You Think You Really Know Me: The Gary Wilson Story is a documentary that details the life of punk-pop pioneer Wilson. Best known for his 1977 LP You Think You Really Know Me (only 2000 copies were pressed, and many of them were smashed over Wilson's head at shows), Wilson and his backing band, the Blind Dates, performed in makeup, often wearing things like beekeepers' hats, torn clothes, and sheets of plastic held together by duct tape. Wilson sometimes stopped the show to read poetry and was known to lead séances from the stage. New York's Motel Records' private detective discovered Wilson in 2002 living with his girlfriend in San Diego and playing keyboards with a local (name unknown) band at a Rancho Bernardo lounge. Motel is releasing a new record by the fiftysomething Wilson (who's lived in San Diego over 20 years now) in March. A video has already been shot for the single "Linda Wants to Be Alone."

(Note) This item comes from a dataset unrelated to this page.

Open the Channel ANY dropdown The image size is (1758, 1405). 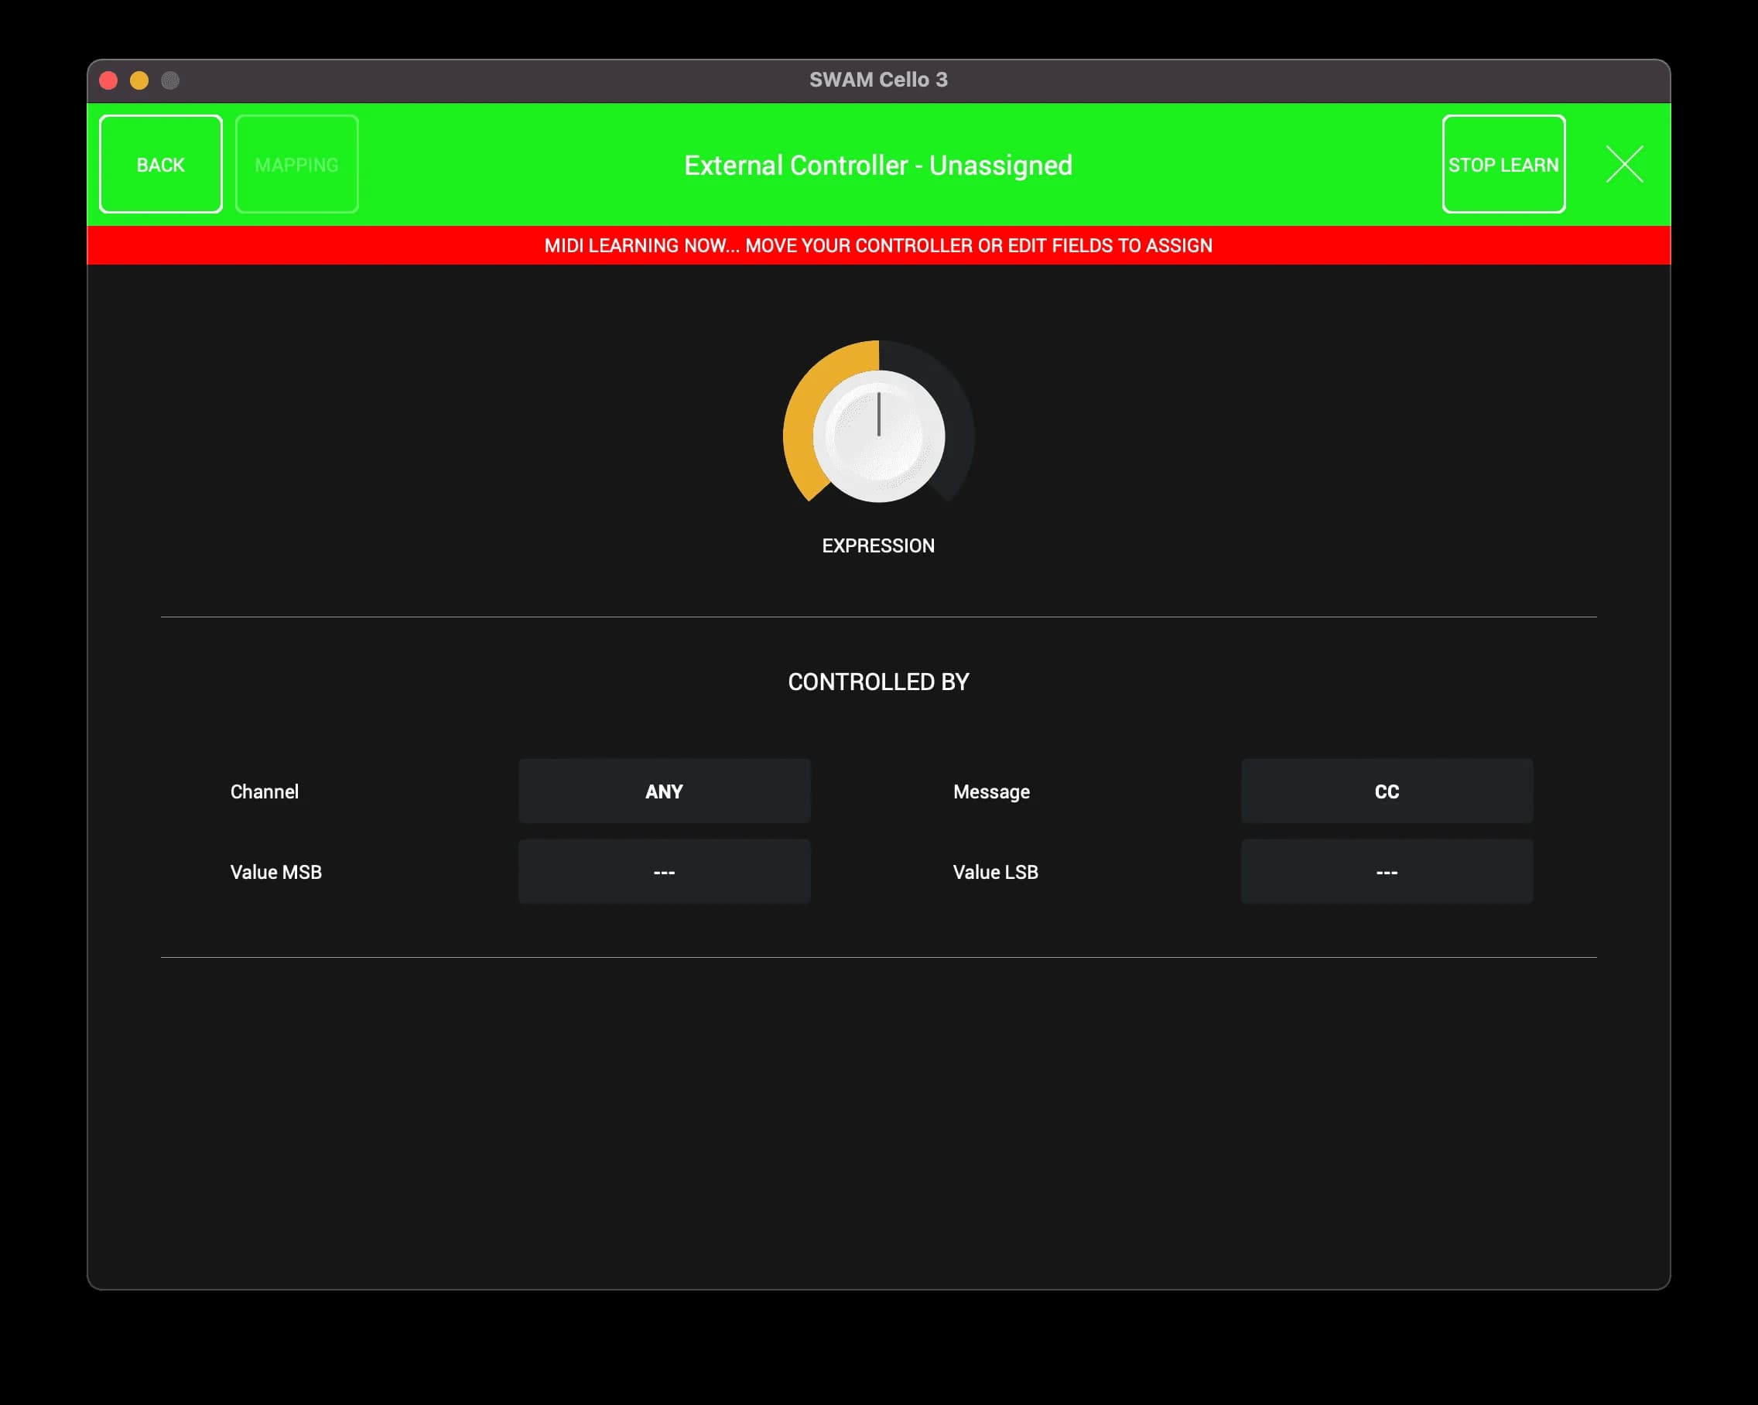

According to a New York Times review of the movie last month, "Mr. Wilson's magnetism has lost some of its valence when you see the experimental films he and his friends made in their youth.... His ponytailed locks are thinner and grayer, and his antics seem twitchier and creepier....Indie-rock enthusiasts will find much to appreciate, however, in a film whose soundtrack is more enjoyable than its narrative. Gary Wilson and the Blind s, as his band was known, come off as pioneers of the suburban underground. They do for used record stores what R. Crumb and Harvey Pekar do for used comic book stores."
Footage of Wilson in the 74-minute documentary includes interviews conducted while he worked last year behind bulletproof plastic in a San Diego porn shop. Beck mentioned Wilson in 1996's "Where It's At," shouting out, "My man Gary Wilson, he rocks the most."